- [Information supplied]
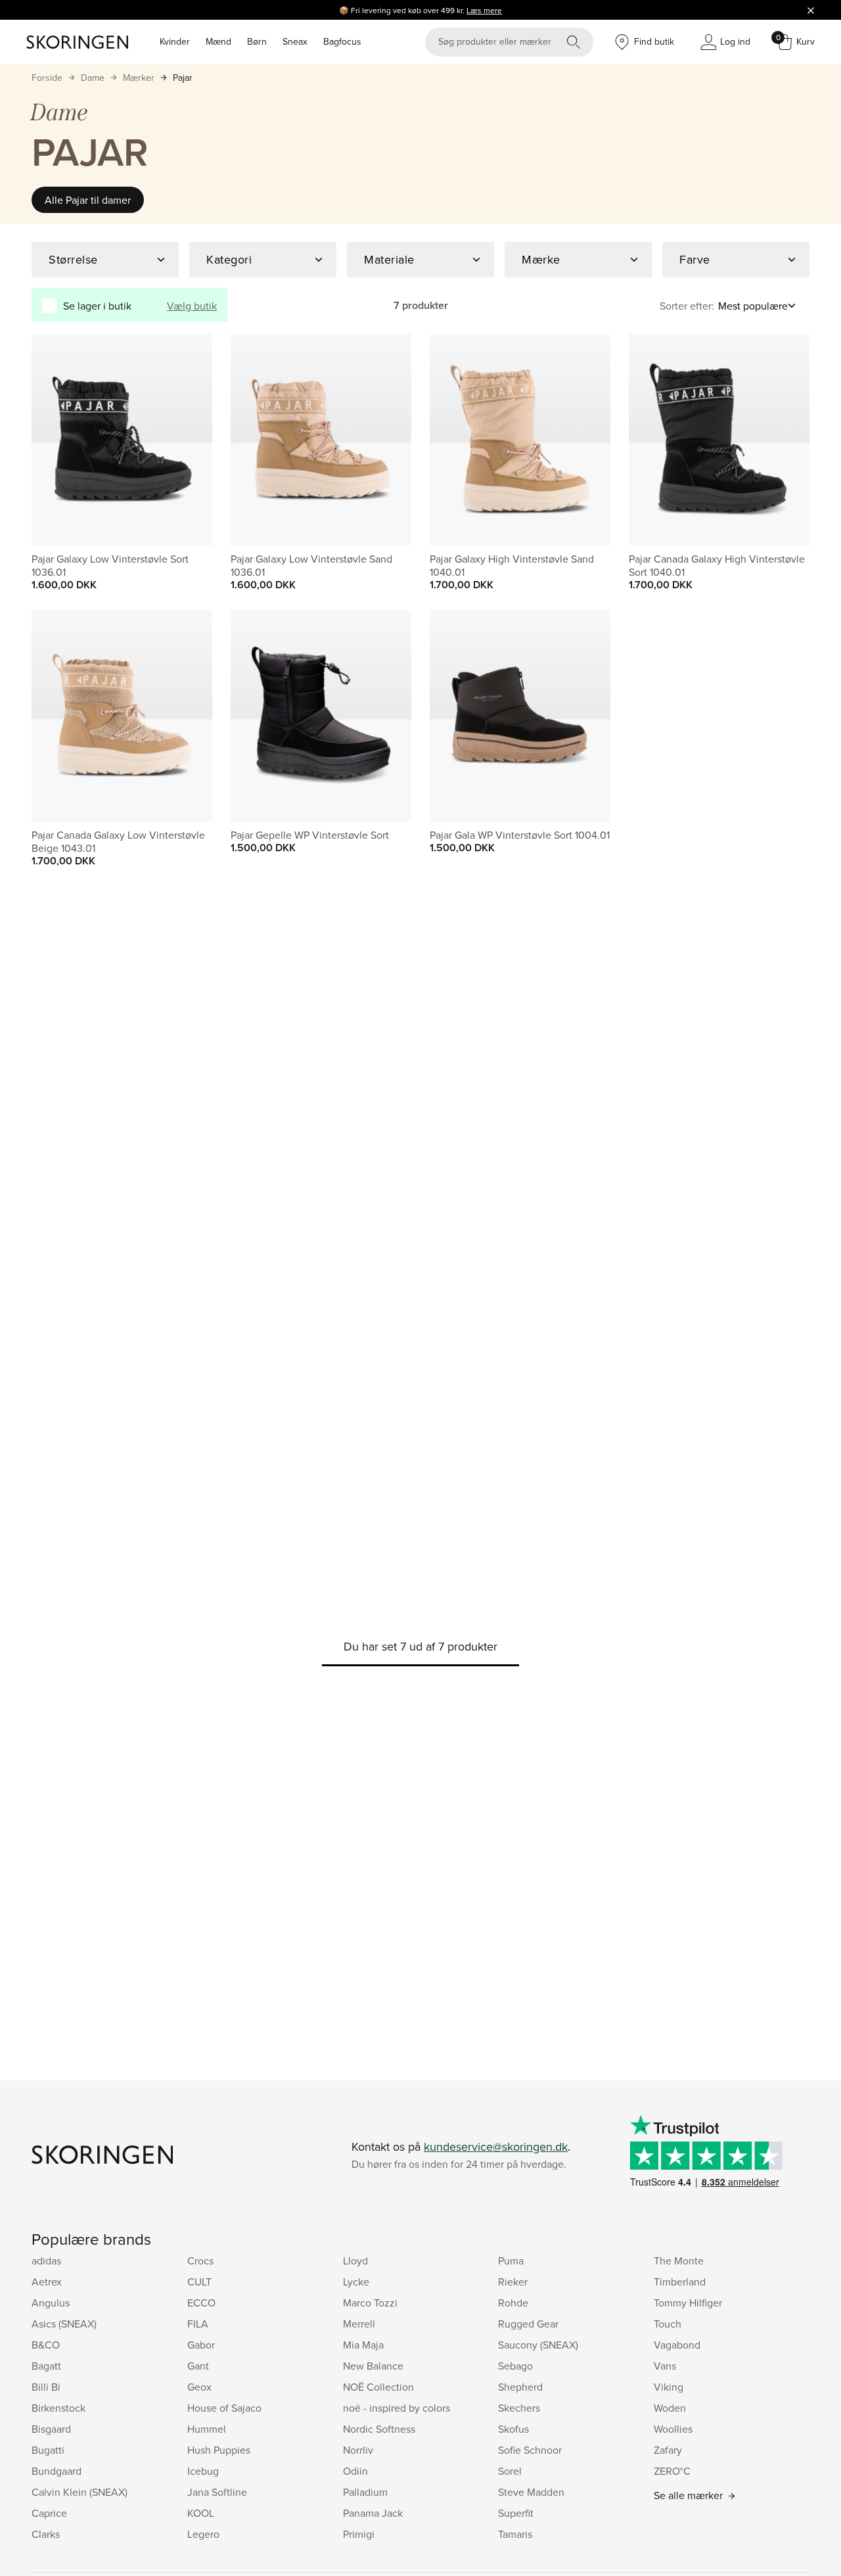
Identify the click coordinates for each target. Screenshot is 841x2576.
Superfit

...

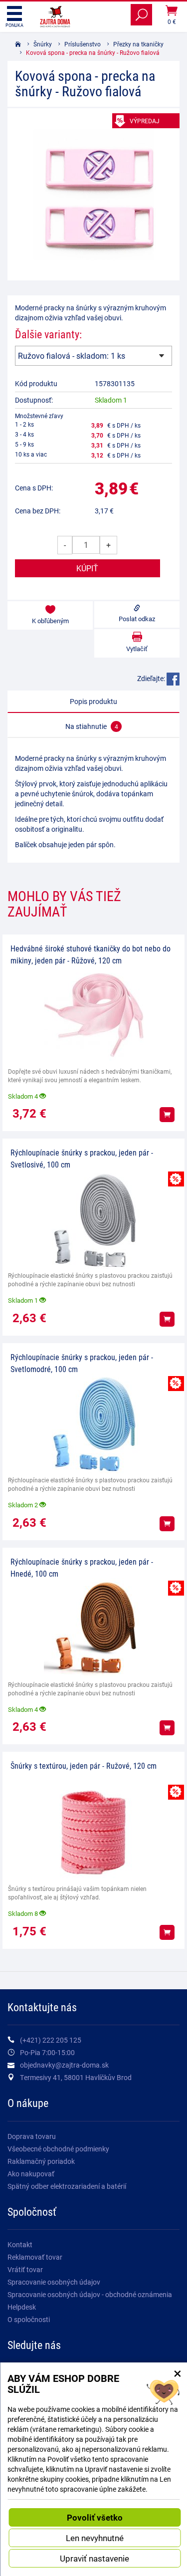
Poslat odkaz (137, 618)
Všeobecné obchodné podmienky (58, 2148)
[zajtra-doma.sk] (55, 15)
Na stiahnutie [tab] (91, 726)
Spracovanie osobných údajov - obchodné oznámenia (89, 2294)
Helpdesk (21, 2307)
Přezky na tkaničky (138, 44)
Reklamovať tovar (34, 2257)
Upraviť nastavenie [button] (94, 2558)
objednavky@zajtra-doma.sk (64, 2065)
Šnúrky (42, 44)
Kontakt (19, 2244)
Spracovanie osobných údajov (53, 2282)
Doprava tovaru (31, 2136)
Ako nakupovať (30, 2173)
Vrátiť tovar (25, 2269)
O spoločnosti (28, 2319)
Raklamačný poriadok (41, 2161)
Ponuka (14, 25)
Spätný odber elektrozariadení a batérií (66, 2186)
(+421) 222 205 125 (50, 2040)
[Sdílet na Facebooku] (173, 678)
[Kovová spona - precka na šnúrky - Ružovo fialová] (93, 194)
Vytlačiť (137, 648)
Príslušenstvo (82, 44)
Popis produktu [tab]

- [Task instructions]
Will you return exactly the lines above from the one with "[Kovová spona - precka" down to the one with "Popis produktu [tab]", counting both as part of the range?

- [Solution for this problem]
[Kovová spona - precka na šnúrky - Ružovo fialová] (93, 194)
Vytlačiť (137, 648)
Príslušenstvo (82, 44)
Popis produktu [tab]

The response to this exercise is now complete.